Записка в то же мгновение запылала в огне свечи.
– Ах! – вскрикнула Вера Павловна, – я не то сказала, зачем?
– Да, вы сказали только, что согласны слушать меня. Но уже все равно. Надобно же было когда-нибудь сжечь. – Говоря эти слова, Рахметов сел. – И притом осталась копия с записки. Теперь, Вера Павловна, я вам выражу свое мнение о деле. Я начну с вас. Вы уезжаете. Почему?
– Мне было бы очень тяжело оставаться здесь. Вид мест, которые напоминали бы прошлое, расстраивал бы меня.
– Да, это чувство неприятное. Но неужели много легче было бы вам во всяком другом месте? Ведь очень немногим легче. И между тем что вы делали? Для получения ничтожного облегчения себе вы бросили на произвол случая пятьдесят человек, судьба которых от вас зависела. Хорошо ли это?
Куда девалась скучная торжественность тона Рахметова! Он говорил живо, легко, просто, коротко, одушевленно.
– Да, но ведь я хотела просить Мерцалову.
– Это не так. Вы не знаете, в состоянии ли она заменить вас в мастерской: ведь ее способность к этому еще не испытана. А тут требуется способность довольно редкая. Десять шансов против одного, что вас некому было заменить и что ваш отъезд губил мастерскую. Хорошо ли это? Вы подвергали почти верной, почти неизбежной гибели благосостояние пятидесяти человек. Из-за чего? Из-за маленького удобства себе. Хорошо ли это? Какая нежная заботливость к ничтожнейшему облегчению для себя и какое бесчувствие к судьбе других! Как вам нравится эта сторона вашего дела?

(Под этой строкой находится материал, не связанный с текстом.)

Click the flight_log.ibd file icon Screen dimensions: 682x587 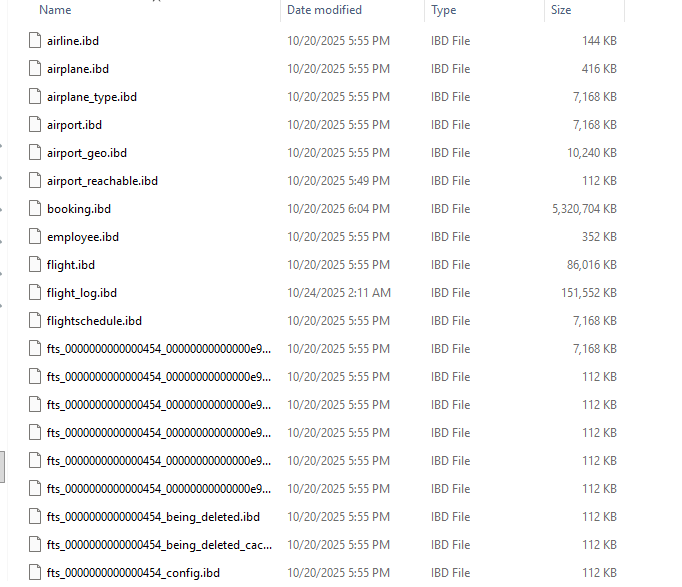point(35,293)
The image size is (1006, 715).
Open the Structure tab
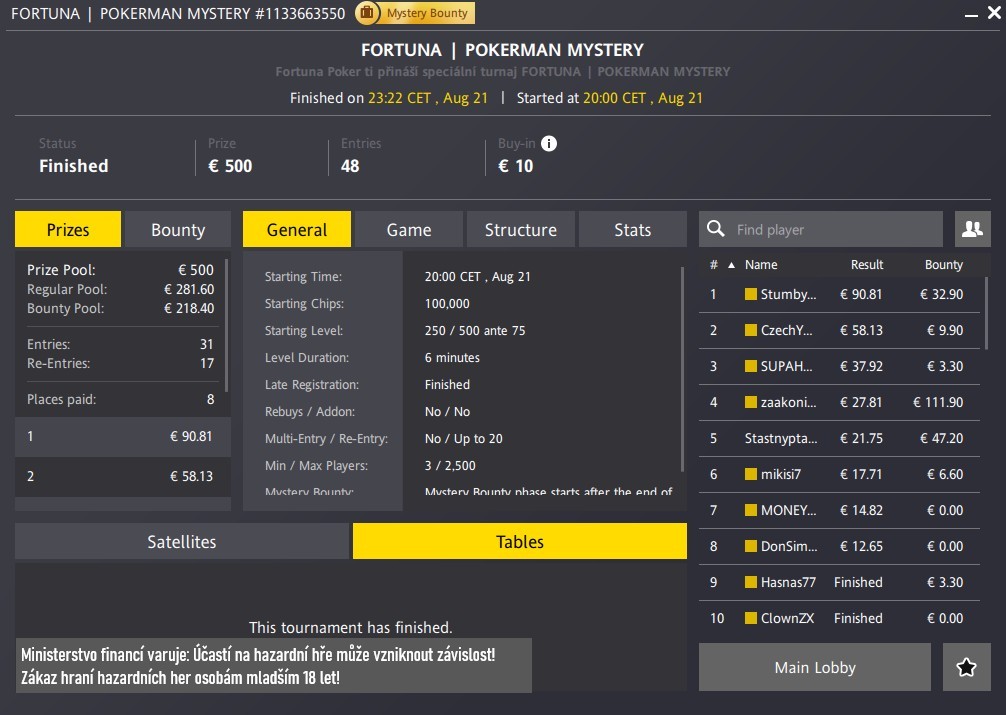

– Почему же вы не останавливали меня?
– Вы бы не послушались. Да ведь я же и знал, что вы скоро возвратитесь, стало быть, дело не будет иметь ничего важного. Виновата вы?
– Кругом, – сказала Вера Павловна отчасти шутя, но отчасти, даже больше чем отчасти, и серьезно.
– Нет, это еще только одна сторона вашей вины. Кругом будет гораздо больше. Но за покаяние награда: помощь в исправлении другой вины, которую еще можно исправить. Вы теперь спокойна, Вера Павловна?
– Да, почти.
– Хорошо. Как вы думаете, спит Маша? Нужна она вам теперь на что-нибудь?
– Конечно, нет.
– А ведь вы уж успокоились; стало быть, вы уже могли бы вспомнить, что надобно сказать ей: спи, уж первый час, а ведь она поутру встает рано. Кто должен был вспомнить об этом, вы или я? Я пойду скажу ей, чтобы спала. И тут же кстати, – за новое покаяние, ведь вы опять каетесь, – новая награда, я наберу, что там есть, вам поужинать. Ведь вы не обедали ныне; а теперь, я думаю, уж есть аппетит.
– Да, есть; вижу, что есть, и очень даже, когда вы напомнили, – сказала Вера Павловна, уж вовсе смеясь.
Рахметов принес холодное кушанье, оставшееся от обеда, – Маша указала ему сыр, баночку с какими-то грибами; закуска составилась очень исправная, – принес два прибора, сделал все сам.
– Видите, Рахметов, с каким усердием я ем, значит, хотелось; а ведь не чувствовала и про себя забыла, не про одну Машу; стало быть, я еще не такая злонамеренная преступница.
– И я не такое чудо заботливости о других, что вспомнил за вас о вашем аппетите: мне самому хотелось есть, я плохо пообедал; правда, съел столько, что другому было бы за глаза довольно на полтора обеда, но вы знаете, как я ем, – за двоих мужиков.
– Ах, Рахметов, вы были добрым ангелом не для одного моего аппетита. Но зачем же вы целый день сидели, не показывая записки? Зачем вы так долго мучили меня?
– Причина очень солидная. Надобно было, чтобы другие видели, в каком вы расстройстве, чтоб известие о вашем ужасном расстройстве разнеслось для достоверности события, вас расстроившего. Ведь вы не захотели бы притворяться. Да и невозможно вполне заменить натуру ничем, натура все-таки действует гораздо убедительнее. Теперь три источника достоверности события: Маша, Мерцалова, Рахель. Мерцалова особенно важный источник, – ведь это уж на всех ваших знакомых. Я был очень рад вашей мысли послать за нею.